Subagents
Delegate focused work to parallel agents with their own context.
A subagent is an isolated AI worker that handles a side task in its own context window and returns only the result to your main conversation — keeping your main session clean and focused.
Why use a subagent
Every Claude Code session has a context window — a finite budget of tokens that holds your conversation, files, and tool results. When you run a task that produces a lot of output (test logs, search results, documentation fetches), that output fills your context and buries the things you actually need to reference later. A subagent handles that noisy work in a separate context window and returns only a summary. Your main conversation stays compact and on-topic.
- Preserve context: keep verbose output out of your main conversation
- Enforce constraints: limit which tools a subagent can use (e.g., read-only access)
- Control costs: route lightweight tasks to faster, cheaper models like Haiku
- Reuse configurations: define a specialist once and invoke it across every project
Built-in and custom agents
Claude Code ships with three built-in subagents that Claude invokes automatically — you do not need to configure them.

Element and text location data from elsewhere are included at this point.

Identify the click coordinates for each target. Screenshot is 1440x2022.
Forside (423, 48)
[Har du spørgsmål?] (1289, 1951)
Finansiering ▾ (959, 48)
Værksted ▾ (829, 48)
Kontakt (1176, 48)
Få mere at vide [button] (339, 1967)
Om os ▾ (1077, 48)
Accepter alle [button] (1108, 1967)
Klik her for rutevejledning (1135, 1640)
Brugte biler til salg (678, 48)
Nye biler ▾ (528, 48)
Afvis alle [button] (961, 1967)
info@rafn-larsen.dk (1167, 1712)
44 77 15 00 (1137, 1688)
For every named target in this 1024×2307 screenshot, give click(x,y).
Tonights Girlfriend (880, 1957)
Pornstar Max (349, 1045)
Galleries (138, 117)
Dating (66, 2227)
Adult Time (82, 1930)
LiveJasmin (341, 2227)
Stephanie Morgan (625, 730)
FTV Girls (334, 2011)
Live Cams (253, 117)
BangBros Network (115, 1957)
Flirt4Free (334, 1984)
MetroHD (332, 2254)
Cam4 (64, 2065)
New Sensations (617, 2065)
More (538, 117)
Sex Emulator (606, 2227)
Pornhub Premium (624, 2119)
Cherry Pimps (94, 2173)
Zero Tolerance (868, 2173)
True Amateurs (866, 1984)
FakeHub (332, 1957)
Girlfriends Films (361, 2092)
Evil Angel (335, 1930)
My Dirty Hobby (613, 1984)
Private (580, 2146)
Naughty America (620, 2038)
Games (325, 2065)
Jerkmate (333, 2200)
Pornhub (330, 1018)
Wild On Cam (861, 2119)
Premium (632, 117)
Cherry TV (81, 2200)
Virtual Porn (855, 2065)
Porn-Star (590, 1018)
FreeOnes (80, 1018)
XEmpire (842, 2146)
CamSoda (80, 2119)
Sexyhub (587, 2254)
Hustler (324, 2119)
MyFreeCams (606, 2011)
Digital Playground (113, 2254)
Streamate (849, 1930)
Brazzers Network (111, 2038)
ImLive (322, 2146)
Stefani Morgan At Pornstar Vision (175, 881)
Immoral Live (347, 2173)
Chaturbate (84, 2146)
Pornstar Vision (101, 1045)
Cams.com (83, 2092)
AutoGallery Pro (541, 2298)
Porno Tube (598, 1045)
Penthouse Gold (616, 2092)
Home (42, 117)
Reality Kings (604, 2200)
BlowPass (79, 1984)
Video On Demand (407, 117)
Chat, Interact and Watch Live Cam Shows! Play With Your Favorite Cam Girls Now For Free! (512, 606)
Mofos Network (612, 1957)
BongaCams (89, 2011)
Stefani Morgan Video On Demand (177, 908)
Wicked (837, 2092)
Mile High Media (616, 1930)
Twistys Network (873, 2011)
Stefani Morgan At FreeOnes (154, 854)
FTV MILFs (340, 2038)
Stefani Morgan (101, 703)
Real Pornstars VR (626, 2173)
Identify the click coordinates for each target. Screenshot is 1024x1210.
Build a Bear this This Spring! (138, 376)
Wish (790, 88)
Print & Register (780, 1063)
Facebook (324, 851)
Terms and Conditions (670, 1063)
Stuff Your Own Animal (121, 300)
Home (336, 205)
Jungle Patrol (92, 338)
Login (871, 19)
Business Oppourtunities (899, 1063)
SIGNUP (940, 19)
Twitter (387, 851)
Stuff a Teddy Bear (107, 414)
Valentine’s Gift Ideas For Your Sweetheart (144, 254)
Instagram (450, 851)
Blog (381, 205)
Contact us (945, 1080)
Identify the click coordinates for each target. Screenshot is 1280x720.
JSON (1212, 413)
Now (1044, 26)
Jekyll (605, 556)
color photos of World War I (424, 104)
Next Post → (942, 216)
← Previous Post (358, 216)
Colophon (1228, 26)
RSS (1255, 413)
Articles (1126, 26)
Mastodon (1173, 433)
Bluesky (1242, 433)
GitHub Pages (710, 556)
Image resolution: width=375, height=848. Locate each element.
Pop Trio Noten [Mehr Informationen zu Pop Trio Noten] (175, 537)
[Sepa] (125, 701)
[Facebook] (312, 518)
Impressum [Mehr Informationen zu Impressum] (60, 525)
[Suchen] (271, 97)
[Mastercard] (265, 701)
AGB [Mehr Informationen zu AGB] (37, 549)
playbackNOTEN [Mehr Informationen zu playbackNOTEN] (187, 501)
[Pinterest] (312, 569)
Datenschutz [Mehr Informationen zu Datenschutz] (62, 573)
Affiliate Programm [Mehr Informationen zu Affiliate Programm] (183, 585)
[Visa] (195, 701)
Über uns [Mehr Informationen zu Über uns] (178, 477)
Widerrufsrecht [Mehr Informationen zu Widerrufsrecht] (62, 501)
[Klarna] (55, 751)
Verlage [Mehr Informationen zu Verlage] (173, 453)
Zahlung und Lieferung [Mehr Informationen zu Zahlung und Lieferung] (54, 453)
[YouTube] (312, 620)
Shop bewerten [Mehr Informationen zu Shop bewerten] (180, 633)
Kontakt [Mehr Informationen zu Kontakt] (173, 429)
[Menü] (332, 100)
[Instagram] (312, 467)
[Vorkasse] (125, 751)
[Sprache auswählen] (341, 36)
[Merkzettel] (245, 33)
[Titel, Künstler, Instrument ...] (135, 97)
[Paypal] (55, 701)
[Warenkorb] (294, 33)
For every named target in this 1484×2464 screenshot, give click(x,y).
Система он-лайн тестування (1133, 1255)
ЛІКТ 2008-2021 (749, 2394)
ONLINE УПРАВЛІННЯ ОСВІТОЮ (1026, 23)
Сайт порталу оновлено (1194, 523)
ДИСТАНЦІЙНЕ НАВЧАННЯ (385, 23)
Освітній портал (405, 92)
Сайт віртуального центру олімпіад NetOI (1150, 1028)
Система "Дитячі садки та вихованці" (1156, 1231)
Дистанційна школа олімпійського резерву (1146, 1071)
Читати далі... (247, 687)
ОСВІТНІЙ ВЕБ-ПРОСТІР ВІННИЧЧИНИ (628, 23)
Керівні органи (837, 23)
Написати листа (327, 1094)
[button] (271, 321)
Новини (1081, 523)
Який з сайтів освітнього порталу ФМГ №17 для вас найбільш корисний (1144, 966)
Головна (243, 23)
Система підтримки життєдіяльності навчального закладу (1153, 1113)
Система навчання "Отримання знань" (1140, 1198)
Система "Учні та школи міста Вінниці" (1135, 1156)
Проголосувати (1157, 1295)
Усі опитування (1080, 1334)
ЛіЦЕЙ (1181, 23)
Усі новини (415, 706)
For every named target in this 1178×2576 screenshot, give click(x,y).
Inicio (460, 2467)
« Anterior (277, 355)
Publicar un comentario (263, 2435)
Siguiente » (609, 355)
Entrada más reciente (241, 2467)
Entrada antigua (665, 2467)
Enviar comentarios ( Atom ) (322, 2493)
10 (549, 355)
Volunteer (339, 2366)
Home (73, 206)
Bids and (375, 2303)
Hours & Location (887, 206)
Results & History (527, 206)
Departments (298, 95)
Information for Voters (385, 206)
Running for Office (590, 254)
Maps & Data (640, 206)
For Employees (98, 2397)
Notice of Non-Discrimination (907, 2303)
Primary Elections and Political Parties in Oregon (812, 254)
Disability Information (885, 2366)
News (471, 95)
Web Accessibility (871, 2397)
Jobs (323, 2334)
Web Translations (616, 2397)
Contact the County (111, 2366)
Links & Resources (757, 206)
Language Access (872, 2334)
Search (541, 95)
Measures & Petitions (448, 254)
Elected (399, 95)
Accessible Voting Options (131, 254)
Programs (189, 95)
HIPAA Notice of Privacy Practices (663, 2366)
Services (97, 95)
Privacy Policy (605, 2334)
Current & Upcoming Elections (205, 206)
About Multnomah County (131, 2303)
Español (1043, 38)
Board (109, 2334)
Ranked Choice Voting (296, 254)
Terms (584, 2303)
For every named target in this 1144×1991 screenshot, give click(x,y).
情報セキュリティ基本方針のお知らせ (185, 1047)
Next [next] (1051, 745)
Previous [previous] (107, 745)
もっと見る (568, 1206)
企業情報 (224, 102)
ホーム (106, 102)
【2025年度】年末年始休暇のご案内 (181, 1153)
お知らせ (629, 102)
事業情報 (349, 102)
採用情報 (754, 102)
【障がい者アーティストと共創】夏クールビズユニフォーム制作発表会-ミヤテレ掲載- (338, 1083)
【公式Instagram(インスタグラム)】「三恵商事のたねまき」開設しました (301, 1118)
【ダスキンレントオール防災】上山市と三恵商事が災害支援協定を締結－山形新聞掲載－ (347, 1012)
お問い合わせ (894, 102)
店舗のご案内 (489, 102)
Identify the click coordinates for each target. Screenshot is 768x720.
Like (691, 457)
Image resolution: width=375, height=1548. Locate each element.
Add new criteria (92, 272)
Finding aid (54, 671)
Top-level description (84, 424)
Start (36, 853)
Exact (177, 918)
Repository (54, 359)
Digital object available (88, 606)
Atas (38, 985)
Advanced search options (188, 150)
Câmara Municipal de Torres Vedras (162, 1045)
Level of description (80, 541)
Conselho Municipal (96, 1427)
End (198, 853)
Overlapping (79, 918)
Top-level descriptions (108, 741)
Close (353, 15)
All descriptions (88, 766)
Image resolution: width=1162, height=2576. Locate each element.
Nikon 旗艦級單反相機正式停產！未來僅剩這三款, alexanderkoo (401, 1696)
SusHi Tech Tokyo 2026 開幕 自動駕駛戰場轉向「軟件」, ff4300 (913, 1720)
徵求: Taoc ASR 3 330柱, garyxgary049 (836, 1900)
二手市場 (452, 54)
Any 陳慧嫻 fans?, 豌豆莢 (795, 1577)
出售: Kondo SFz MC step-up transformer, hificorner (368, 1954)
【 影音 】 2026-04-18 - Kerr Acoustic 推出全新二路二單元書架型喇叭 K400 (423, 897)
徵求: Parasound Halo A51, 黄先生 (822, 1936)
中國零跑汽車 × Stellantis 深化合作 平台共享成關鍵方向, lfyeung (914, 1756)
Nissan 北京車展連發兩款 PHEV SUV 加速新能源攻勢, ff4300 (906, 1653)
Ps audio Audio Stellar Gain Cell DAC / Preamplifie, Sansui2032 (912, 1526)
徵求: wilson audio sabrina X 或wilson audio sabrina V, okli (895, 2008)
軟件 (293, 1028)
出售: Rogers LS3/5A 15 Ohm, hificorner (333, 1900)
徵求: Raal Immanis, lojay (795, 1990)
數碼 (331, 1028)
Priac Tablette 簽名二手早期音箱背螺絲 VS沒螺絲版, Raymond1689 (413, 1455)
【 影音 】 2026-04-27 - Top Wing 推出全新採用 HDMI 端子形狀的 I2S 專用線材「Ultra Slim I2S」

- Explore — fast, read-only codebase search using the Haiku model. Skips your CLAUDE.md files for speed.
- Plan — read-only research used when you are in plan mode. Keeps exploration out of your main context.
- General-purpose — full tool access, inherits your model; handles complex multi-step tasks.
Create a custom subagent
The easiest way is the /agents command. Run it inside Claude Code, switch to the Library tab, click Create new agent, and follow the prompts — including an option to have Claude generate the system prompt for you. Custom subagents are stored as Markdown files with a YAML frontmatter header. You can also create them by hand.
Project-scoped subagents live in .claude/agents/ and can be checked into version control so your whole team shares them. User-scoped subagents live in ~/.claude/agents/ and are available across all your projects.
---
name: code-reviewer
description: Reviews code for quality and best practices. Use proactively after code changes.
tools: Read, Glob, Grep
model: sonnet
---
You are a code reviewer. Analyze code and provide actionable feedback
on quality, security, and best practices. Run git diff first to see
recent changes, then review modified files.The two required fields are name (lowercase letters and hyphens) and description. The description is what Claude reads to decide when to delegate to this subagent, so write it clearly. The tools field is an allowlist — omit it to inherit all tools from the main conversation. The model field accepts sonnet, opus, haiku, fable, or inherit (the default).
Run agents in parallel
You can ask Claude to research several independent areas at the same time. Claude runs the subagents in the background concurrently, then synthesizes their results once they finish.
Research the authentication, database, and API modules in parallel using separate subagentsBackground subagents auto-deny any permission prompt that would normally require your input, so they can run unattended. If a subagent fails because it needed a permission it did not have, you can re-run the same task in the foreground to handle the prompts interactively. You can also @-mention a specific subagent by name to guarantee it handles a task: type @ and pick the agent from the typeahead, the same way you reference files.
Subagents vs other approaches
Claude Code has four ways to parallelize work. Choose based on who coordinates the work and whether tasks need to communicate.
- Subagents — best when a side task would flood your main conversation. Claude delegates and collects results inside one session.
- Agent view (claude agents) — best when you have several independent tasks you want to hand off and check on later from a single overview screen.
- Agent teams — best when you want Claude to plan a project, split it into pieces, and supervise a group of workers. Experimental and disabled by default.
- Dynamic workflows — best when a job is too large for a handful of subagents, or when you need findings cross-checked against each other (audits, large migrations, multi-angle research).